Este es el tiempo del «des». Quiero explicarme. Quiero decir que desmitificar, desacralizar, desinstitucionalizar, son verbos de moda. El «des» —prefijo—, de por sí, implica lo negativo. Con el «des» se negaba.
Pues bien; ahora, con el «des», se afirma la personalidad. Abundan moralistas que predican por ahí cómo la desobediencia precisamente atornilla los resortes de la floración individual. En cuanto a las compañías, batallones, tercios y legiones de desinstitucionalizadores, amenazan con la ocupación y conquista total de nuestras estructuras.

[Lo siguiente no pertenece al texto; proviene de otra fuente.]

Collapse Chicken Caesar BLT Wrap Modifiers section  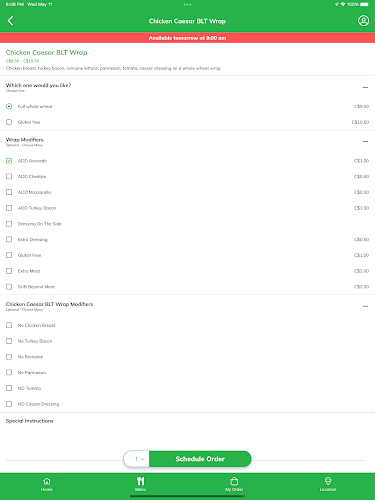pos(365,306)
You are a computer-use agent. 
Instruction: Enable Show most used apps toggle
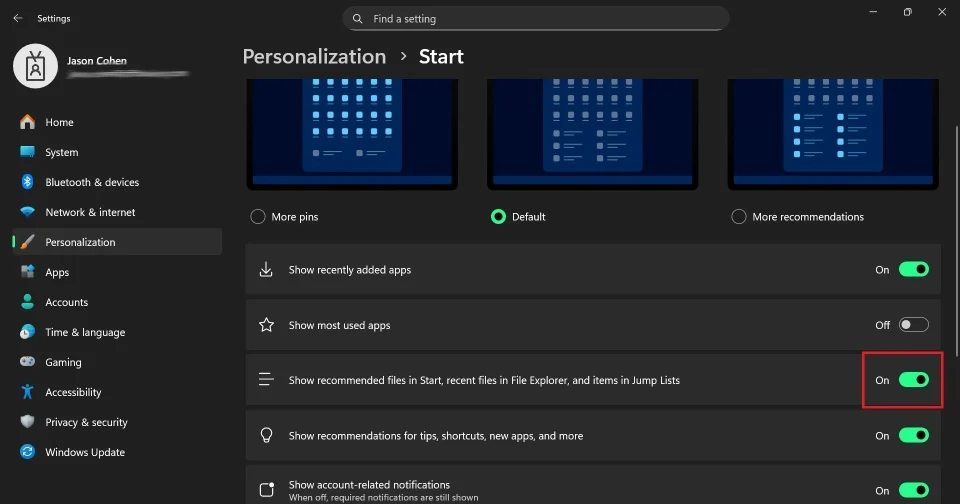coord(913,325)
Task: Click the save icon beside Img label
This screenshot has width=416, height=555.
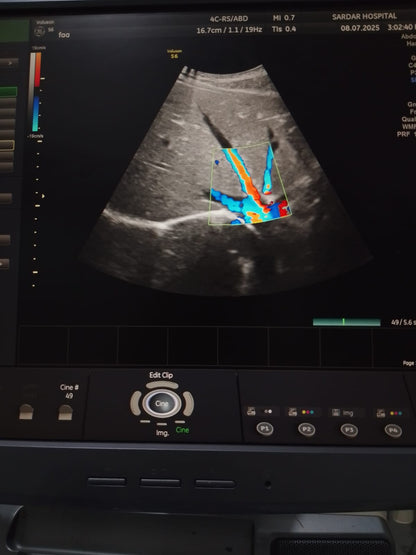Action: (336, 412)
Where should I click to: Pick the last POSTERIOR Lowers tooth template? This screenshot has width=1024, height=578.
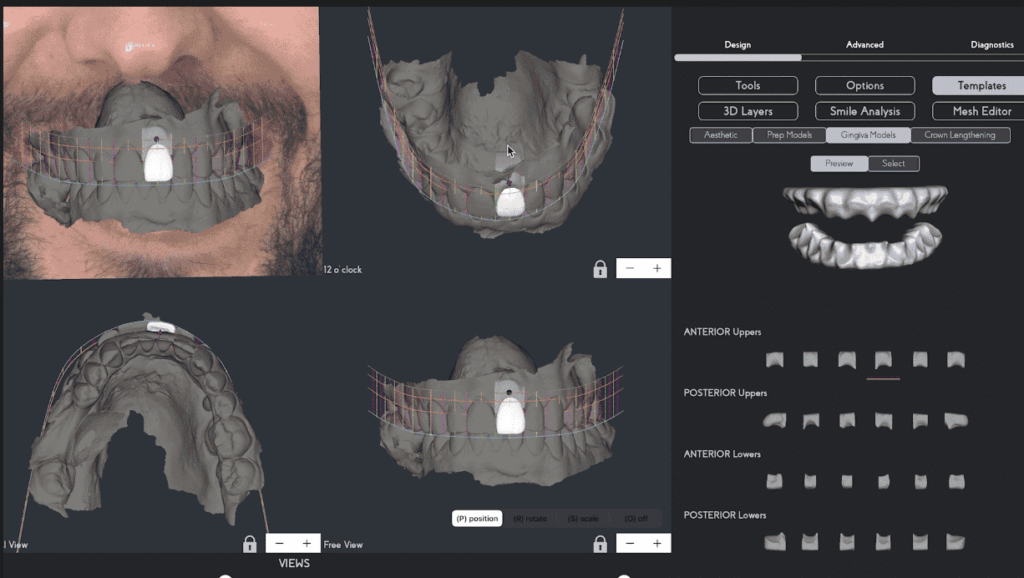[956, 542]
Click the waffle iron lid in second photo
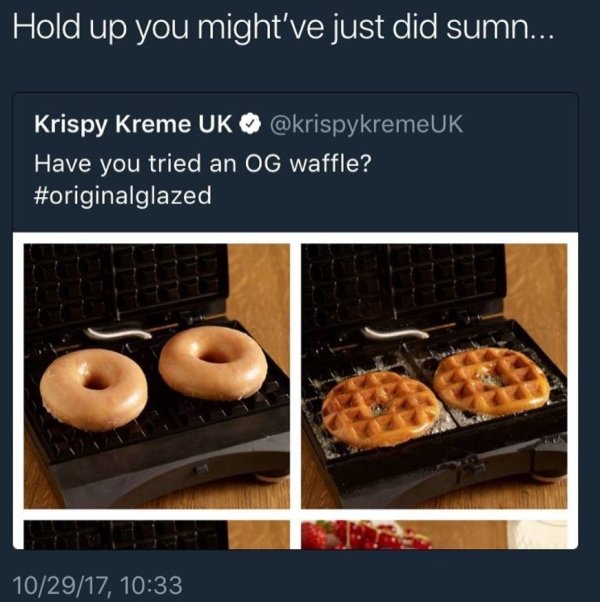 click(403, 284)
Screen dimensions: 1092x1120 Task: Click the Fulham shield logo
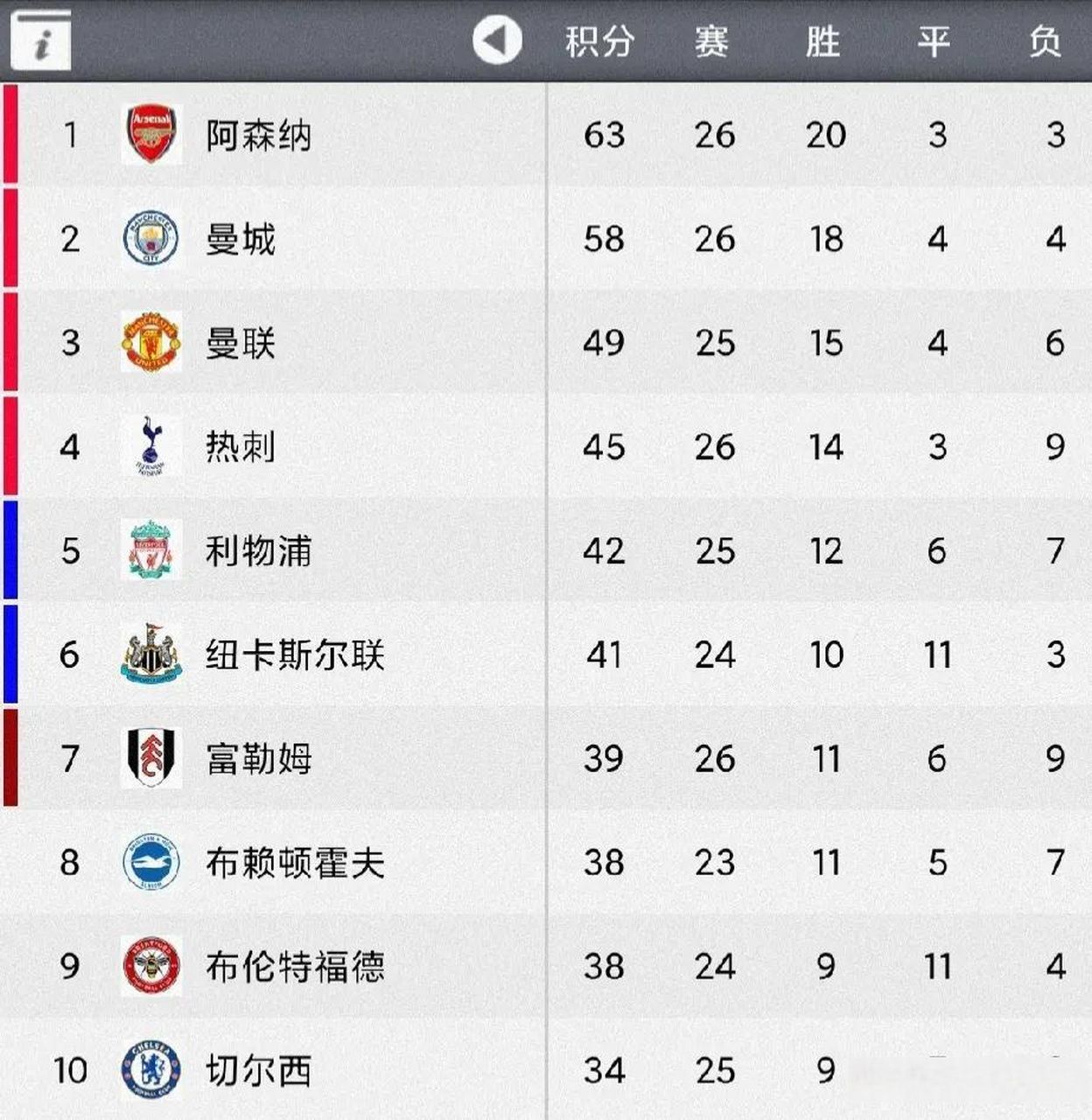pyautogui.click(x=151, y=758)
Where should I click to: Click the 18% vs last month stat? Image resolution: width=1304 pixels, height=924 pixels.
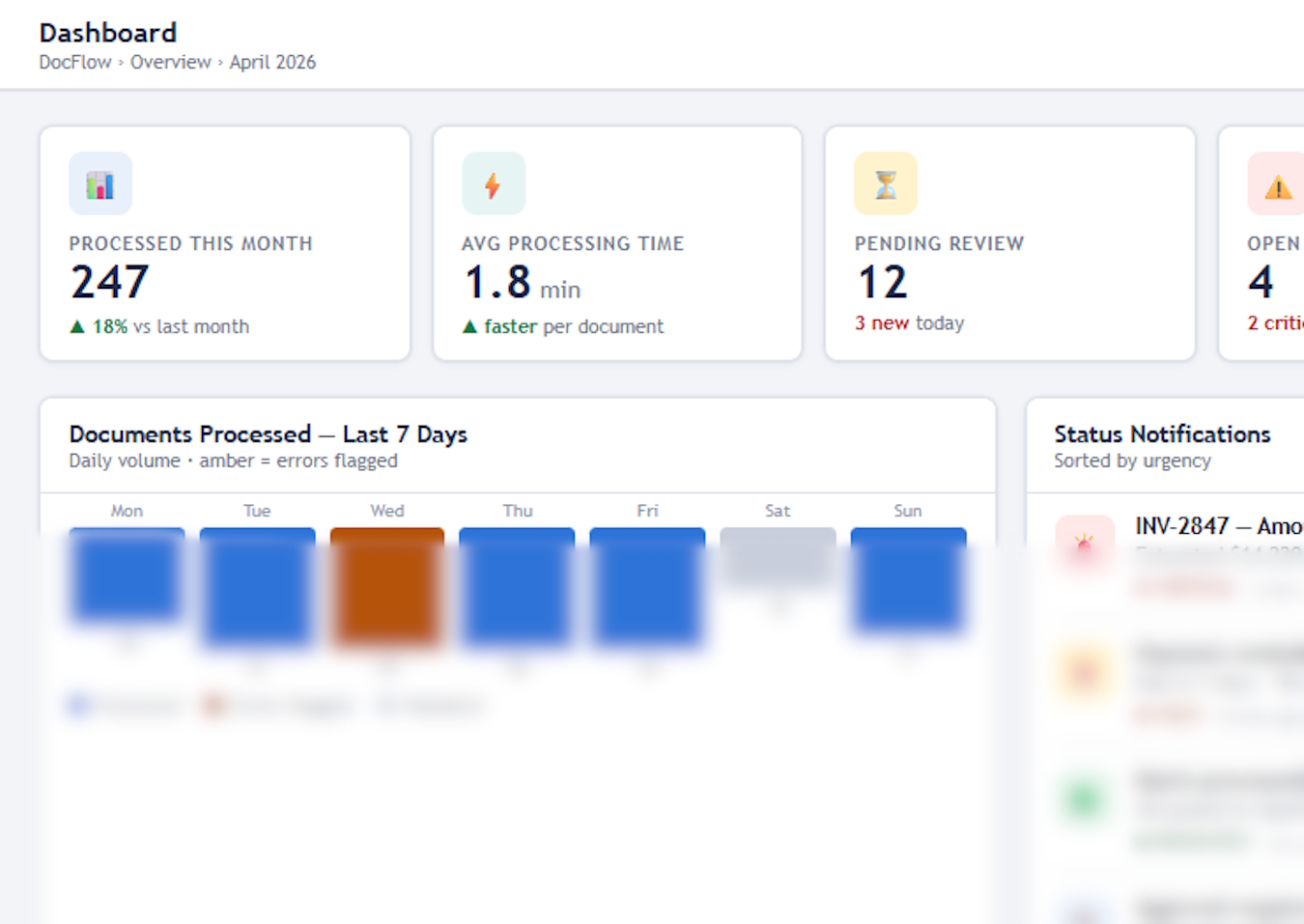pyautogui.click(x=159, y=326)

Otro ejemplo: la educación. Ya se piensa en caracterizados sectores, que hay que desinstitucionalizar la Enseñanza. Y por supuesto, también la Educación. Ya se dice que la escuela, y los centros docentes en general, deben perder, precisamente, su carácter de centros, es decir, su misión fundamental y cardinal en la difusión de la cultura, pasando a convertirse, por decirlo así, en meras estaciones de servicio —modestas estaciones de servicio— en la ruta de la educación permanente. De tal forma que, convertidos los docentes en «consejeros de aprendizaje» al servicio de los ingenieros de la información —programadores, «sacerdotes de laboratorio»—al cumplir una misión que, poco más o menos, va a venir dictada por la técnica, por el ordenador electrónico, por la máquina de educar..., todo en didáctica y pedagogía va a convertirse en una división de trabajo tan organizada que —pedagogía y didáctica— perderán su forma y estilo de funciones orgánicas. Porque no es igual, sino quizás todo lo contrario, organización y organismo. Nada tan organizado como un fichero; pero nada menos vivo que un fichero. Los organismos —un elefante, un hombre, una hormiga— se acercan al orden de la naturaleza en tanto en cuanto se alejan en su anatomía, en su fisiología y en su higiene, de cualquier ordenación que de lejos o de cerca se parezca al orden alfabético.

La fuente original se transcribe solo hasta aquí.